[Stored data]
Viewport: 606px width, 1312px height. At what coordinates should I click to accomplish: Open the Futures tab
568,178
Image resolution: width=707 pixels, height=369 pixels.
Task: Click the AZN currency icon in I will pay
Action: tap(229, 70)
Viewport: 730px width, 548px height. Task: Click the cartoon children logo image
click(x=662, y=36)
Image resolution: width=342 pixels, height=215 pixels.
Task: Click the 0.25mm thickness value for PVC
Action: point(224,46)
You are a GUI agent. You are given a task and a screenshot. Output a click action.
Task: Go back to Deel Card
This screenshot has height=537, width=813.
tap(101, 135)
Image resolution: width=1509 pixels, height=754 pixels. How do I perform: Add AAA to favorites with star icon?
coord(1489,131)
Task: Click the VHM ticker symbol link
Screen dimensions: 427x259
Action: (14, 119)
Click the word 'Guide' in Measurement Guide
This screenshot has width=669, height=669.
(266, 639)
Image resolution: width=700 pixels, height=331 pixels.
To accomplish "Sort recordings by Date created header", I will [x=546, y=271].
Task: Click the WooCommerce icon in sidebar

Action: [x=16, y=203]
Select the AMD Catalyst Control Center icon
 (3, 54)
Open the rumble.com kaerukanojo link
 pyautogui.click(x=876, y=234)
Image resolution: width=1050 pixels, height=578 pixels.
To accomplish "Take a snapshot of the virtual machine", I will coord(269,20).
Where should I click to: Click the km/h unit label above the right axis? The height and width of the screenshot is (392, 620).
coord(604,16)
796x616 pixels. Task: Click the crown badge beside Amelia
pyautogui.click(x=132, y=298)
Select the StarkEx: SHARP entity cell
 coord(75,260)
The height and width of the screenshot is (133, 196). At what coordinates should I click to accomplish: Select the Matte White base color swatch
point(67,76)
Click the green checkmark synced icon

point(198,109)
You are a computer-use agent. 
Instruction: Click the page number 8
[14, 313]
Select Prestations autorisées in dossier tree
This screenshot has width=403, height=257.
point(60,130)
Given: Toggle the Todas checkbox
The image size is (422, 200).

▸ **Your objective**
All entries are to be retyped with no difference from the original.

▸ **Task response**
Viewport: 606px width, 1312px height. At what coordinates should I click to accomplish: Open the Futures tab
568,178
Image resolution: width=707 pixels, height=369 pixels.
Task: Click the AZN currency icon in I will pay
Action: tap(229, 70)
Viewport: 730px width, 548px height. Task: Click the cartoon children logo image
click(x=662, y=36)
Image resolution: width=342 pixels, height=215 pixels.
Task: Click the 0.25mm thickness value for PVC
Action: point(224,46)
You are a GUI agent. You are given a task and a screenshot. Output a click action.
Task: Go back to Deel Card
This screenshot has height=537, width=813.
tap(101, 135)
Image resolution: width=1509 pixels, height=754 pixels. How do I perform: Add AAA to favorites with star icon?
coord(1489,131)
Task: Click the VHM ticker symbol link
Screen dimensions: 427x259
Action: (14, 119)
Click the word 'Guide' in Measurement Guide
This screenshot has width=669, height=669.
(266, 639)
Image resolution: width=700 pixels, height=331 pixels.
To accomplish "Sort recordings by Date created header", I will [x=546, y=271].
Task: Click the WooCommerce icon in sidebar

Action: [x=16, y=203]
Select the AMD Catalyst Control Center icon
 (3, 54)
Open the rumble.com kaerukanojo link
 pyautogui.click(x=876, y=234)
Image resolution: width=1050 pixels, height=578 pixels.
To accomplish "Take a snapshot of the virtual machine", I will coord(269,20).
Where should I click to: Click the km/h unit label above the right axis? The height and width of the screenshot is (392, 620).
coord(604,16)
796x616 pixels. Task: Click the crown badge beside Amelia
pyautogui.click(x=132, y=298)
Select the StarkEx: SHARP entity cell
 coord(75,260)
The height and width of the screenshot is (133, 196). At what coordinates should I click to accomplish: Select the Matte White base color swatch
point(67,76)
Click the green checkmark synced icon

point(198,109)
You are a computer-use agent. 
Instruction: Click the page number 8
[14, 313]
Select Prestations autorisées in dossier tree
This screenshot has width=403, height=257.
point(60,130)
Given: Toggle the Todas checkbox
The image size is (422, 200).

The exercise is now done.